Friday 9 October 2009

A Few Thoughts On God

This is difficult. My first thought is that I have not got one. A thought, I mean. On this subject at least I have a paradox - I have no thoughts at all, and I have nothing but thoughts. Perhaps it is not Thoughts of which I have none, it is Conclusions. Maybe that is not right either, I have conclusions. I think what I have not got is An Answer.

Before Steve died, I accepted that there was a God. I thought that there was probably a parallel universe of angels and God-ness, and that I had access to it. It made sense that there was a greater plan and all of us were loved by A God Like Thing, and love really did make the world go round. Secretly I thought that God could talk to us and communicate with us; it was exciting working out how it would happen and whether positive coincidences were God at work or just happy accidents. I tended to believe the God At Work theory. My life had not been too difficult to cope with, I had not really been tested and dreadful things had not happened to me. Not really.

I had a wonderful comfortable and vague feeling that I was on the right path, miracles could happen, that we had huge untapped potential in our brains, consiousness and The Mind were the answer to most things. I think what I had was an untested leaning towards the intellectual, the fuzzy and the comforting. This is fine, it worked. There was no reason to be otherwise and there was no obvious challenge to make me change my mind. I really did feel I had a spiritual understanding and a link with the Divine.

When Steve first told me that a shadow had appeared on his liver I knew at once what it was. I came into my studio to be on my own and screamed and cried and could not find any way to lessen the anguish. On the internet I saw that he had about 3 months to live. I simply could not understand why Steve should have anything that made our happiness impossible. What on earth was this thing that was going to happen but couldn't really because I knew Steve and we loved each other and so we were immune to things that we couldn't control. I could touch Steve, I could look into his eyes and he mine, he was alive and so having this thing I knew was cancer was simply impossible. Steve would manage we would find out it was a mistake and somehow Steve would be with me for ever. We had a house to build. We had stuff to do, it was all very impossible.

I saw Steve shrivel and contract and fade before my eyes over the next few months. He would not accept his prognosis and so I didn't either. Unless I was on my own and then I knew it was not going to work. His body became diseased and emaciated. His eyes and skin turned yellow. He found it hard to think clearly and he could not stop sleeping. I watched this happen to a fellow human being, not just any fellow human being but Steve for goodness sake. It made no sense.

He couldn't eat. He couldn't walk. He was incontinent. He couldn't lift his skinny arms and head. His feet hurt him, his stomach hurt him, his stomach and ankles swelled. He was jaundiced and exhausted. He couldn't think straight. He used to go out fishing, he could build extensions, he could make working model aeroplanes, he could cook and he was very funny. All that potential to be the old Steve again was still here, in this wasted creature on my sofa in the sitting room.

Back to God.

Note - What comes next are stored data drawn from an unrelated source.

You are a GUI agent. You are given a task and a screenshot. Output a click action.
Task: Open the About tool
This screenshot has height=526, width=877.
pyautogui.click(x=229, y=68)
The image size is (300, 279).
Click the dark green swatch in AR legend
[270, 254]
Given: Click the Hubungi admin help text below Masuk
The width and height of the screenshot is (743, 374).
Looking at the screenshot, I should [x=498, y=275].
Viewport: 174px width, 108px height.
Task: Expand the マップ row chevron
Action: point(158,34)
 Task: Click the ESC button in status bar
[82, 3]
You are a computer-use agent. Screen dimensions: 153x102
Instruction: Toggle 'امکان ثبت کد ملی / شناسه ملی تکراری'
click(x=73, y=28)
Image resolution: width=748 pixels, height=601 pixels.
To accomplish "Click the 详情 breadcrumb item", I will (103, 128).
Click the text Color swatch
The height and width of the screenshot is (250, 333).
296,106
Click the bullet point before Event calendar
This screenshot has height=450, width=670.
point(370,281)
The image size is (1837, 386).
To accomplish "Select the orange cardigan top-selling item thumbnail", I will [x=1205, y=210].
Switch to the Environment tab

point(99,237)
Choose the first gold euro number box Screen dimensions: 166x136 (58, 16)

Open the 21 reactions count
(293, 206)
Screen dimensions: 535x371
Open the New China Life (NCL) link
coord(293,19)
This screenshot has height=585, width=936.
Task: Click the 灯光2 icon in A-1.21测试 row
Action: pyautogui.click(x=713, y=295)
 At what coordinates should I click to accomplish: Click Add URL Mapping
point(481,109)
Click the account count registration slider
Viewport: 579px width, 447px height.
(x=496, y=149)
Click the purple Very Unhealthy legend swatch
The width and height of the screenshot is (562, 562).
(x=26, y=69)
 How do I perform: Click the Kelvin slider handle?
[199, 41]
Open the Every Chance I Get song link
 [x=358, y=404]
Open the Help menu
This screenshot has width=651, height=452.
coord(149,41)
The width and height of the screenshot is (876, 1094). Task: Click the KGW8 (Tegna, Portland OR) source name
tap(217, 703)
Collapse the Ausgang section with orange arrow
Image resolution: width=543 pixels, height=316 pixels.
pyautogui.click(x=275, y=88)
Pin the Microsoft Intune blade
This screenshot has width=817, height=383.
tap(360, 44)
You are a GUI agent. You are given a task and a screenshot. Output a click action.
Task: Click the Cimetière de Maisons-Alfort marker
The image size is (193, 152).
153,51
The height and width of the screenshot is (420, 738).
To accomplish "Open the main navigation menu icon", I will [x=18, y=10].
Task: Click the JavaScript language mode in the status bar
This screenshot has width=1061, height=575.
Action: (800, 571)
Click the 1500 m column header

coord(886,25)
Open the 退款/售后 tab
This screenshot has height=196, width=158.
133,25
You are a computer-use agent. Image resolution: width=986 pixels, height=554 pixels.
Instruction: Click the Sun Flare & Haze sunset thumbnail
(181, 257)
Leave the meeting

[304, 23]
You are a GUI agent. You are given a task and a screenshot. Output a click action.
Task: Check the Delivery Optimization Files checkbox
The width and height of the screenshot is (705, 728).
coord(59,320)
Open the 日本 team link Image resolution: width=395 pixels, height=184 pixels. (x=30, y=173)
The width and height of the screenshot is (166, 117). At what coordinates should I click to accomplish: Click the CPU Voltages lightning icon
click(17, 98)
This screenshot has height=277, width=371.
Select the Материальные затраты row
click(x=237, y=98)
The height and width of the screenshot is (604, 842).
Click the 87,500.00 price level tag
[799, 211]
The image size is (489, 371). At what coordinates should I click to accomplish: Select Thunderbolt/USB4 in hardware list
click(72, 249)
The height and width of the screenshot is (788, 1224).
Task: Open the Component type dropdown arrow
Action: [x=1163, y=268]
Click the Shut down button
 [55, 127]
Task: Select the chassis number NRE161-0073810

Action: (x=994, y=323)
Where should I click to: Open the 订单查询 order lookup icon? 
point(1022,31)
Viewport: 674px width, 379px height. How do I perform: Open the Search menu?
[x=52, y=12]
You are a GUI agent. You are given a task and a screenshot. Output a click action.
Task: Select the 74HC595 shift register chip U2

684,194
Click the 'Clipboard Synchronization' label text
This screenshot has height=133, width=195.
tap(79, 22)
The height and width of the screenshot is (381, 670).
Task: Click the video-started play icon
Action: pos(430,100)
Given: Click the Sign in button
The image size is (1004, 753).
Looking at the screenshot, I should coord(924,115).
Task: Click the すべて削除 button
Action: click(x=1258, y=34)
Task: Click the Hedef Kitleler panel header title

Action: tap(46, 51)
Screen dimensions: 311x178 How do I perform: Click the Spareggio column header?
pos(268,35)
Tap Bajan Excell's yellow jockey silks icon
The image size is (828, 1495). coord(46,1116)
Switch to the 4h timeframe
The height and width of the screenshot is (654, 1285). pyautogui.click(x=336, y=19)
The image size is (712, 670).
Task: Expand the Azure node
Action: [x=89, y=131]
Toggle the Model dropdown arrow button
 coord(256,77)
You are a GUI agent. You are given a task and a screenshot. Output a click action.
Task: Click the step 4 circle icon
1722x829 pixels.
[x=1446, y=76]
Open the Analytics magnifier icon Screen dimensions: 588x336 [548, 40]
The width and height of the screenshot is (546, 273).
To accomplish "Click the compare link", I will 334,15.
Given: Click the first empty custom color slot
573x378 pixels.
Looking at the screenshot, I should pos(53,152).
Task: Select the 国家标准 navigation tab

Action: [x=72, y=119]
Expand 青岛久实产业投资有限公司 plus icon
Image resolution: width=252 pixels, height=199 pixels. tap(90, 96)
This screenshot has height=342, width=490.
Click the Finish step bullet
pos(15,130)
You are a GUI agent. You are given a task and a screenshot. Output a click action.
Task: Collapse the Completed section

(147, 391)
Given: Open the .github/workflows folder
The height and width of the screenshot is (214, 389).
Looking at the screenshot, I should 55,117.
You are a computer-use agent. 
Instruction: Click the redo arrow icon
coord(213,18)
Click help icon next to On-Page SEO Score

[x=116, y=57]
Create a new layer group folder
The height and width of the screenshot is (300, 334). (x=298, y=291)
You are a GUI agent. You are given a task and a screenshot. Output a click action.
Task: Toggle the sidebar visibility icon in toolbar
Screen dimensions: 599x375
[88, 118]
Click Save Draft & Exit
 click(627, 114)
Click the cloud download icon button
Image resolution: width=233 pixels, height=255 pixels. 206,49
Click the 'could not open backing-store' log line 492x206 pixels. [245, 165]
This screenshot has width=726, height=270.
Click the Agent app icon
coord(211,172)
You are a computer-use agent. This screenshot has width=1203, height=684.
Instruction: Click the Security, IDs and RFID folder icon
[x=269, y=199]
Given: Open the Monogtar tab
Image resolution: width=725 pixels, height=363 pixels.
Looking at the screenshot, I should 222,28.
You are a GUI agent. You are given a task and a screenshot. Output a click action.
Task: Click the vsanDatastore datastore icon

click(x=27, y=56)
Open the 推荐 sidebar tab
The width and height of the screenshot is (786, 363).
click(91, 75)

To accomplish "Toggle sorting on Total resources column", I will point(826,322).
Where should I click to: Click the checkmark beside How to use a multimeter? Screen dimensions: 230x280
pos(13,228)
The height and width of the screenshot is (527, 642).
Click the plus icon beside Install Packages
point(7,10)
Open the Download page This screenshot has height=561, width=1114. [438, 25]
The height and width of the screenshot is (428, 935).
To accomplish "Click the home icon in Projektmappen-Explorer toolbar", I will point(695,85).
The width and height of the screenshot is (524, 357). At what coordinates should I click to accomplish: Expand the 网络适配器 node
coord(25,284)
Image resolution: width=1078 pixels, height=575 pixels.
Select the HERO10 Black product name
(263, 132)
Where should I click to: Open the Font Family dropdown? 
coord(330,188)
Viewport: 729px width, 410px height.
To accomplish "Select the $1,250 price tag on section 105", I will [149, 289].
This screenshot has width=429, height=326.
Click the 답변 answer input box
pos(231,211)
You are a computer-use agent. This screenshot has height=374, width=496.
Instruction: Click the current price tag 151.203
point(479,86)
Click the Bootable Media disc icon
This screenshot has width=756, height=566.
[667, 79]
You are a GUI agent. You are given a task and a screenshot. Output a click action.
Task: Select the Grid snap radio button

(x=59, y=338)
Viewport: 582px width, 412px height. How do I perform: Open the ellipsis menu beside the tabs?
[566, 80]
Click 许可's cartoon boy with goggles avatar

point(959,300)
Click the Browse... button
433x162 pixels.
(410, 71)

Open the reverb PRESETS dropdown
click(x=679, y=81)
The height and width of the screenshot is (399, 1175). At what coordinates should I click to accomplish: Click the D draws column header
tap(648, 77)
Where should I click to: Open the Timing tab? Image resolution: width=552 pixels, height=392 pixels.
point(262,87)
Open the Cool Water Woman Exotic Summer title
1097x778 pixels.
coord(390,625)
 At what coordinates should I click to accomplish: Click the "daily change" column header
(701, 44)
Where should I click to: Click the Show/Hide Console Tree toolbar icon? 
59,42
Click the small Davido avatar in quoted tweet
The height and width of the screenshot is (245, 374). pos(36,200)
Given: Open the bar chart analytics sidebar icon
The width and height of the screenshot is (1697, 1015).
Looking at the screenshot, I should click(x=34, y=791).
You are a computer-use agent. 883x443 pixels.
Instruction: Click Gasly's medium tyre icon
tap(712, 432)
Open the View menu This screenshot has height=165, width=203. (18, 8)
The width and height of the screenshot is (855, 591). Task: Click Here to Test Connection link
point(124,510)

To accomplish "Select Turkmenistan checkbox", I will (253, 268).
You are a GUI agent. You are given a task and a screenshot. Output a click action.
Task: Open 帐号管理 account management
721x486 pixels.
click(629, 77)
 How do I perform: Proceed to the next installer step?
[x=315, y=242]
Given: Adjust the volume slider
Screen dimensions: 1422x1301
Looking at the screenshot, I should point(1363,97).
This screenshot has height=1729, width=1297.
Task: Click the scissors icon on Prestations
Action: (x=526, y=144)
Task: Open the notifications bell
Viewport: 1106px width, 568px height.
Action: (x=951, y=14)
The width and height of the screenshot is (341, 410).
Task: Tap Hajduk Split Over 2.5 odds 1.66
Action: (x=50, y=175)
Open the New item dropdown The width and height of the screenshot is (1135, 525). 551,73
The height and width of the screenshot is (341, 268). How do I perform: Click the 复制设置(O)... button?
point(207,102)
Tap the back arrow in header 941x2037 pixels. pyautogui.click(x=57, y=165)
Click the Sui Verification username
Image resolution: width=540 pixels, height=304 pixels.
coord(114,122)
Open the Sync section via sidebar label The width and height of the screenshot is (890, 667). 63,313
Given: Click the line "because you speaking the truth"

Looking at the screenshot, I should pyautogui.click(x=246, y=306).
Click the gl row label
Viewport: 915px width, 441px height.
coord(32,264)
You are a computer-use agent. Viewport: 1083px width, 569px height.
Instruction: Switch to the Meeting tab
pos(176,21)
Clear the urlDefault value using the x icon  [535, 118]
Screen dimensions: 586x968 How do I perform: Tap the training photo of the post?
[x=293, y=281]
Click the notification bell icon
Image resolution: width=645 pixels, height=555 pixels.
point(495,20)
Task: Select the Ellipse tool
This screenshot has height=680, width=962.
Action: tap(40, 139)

God sat with us in the hospice for the last week and made Steve comfortable. God showed me that to die was part of life and just one of those things. God also showed me that death is as much a miracle as life and that the two compliment each other with more power and awe than the human mind can cope with. I had the total absence of hope in watching Steve die. But Steve was also beyond me and beyond my limited experience. He was doing something so raw and incomprehensible that I was left far far behind. God had two jobs to do. To let this physical thing called cancer eat away Steve's lovely human body and let it run its course. And to allow me to watch and glimpse a process so alien to me and so much bigger than me that I could only admire it. So this is where God, if there is a God, was. God was in the process of relieving Steve of his physical body while the breath still breathed from it in spite of the disease. God was the force that made Steve not die sooner, God was there too when Steve eventually stopped breathing and stopped being alive. I can't describe the relief and anguish of watching the stillness and nothingness that was Steve once he had died.

Now, I think there is a God Like Thing somewhere. The miracle of death makes me think that it is too big for life to be just be nothing. I knew Steve, it was not as if the life that ended was an abstract thing belonging to someone else. I knew the man, he was my partner, and it happened to him. If he could have done so, he would have told me all about it. But he couldn't because he was dead and that was just ridiculous.

I am aware of my life now. I am not, at the moment, afraid to die. I think that there is an after life. I think that the word "Life" probably doesn't even come close to describe what happens to us after we die. My big question at the moment is "Where Did He Go?". I don't know.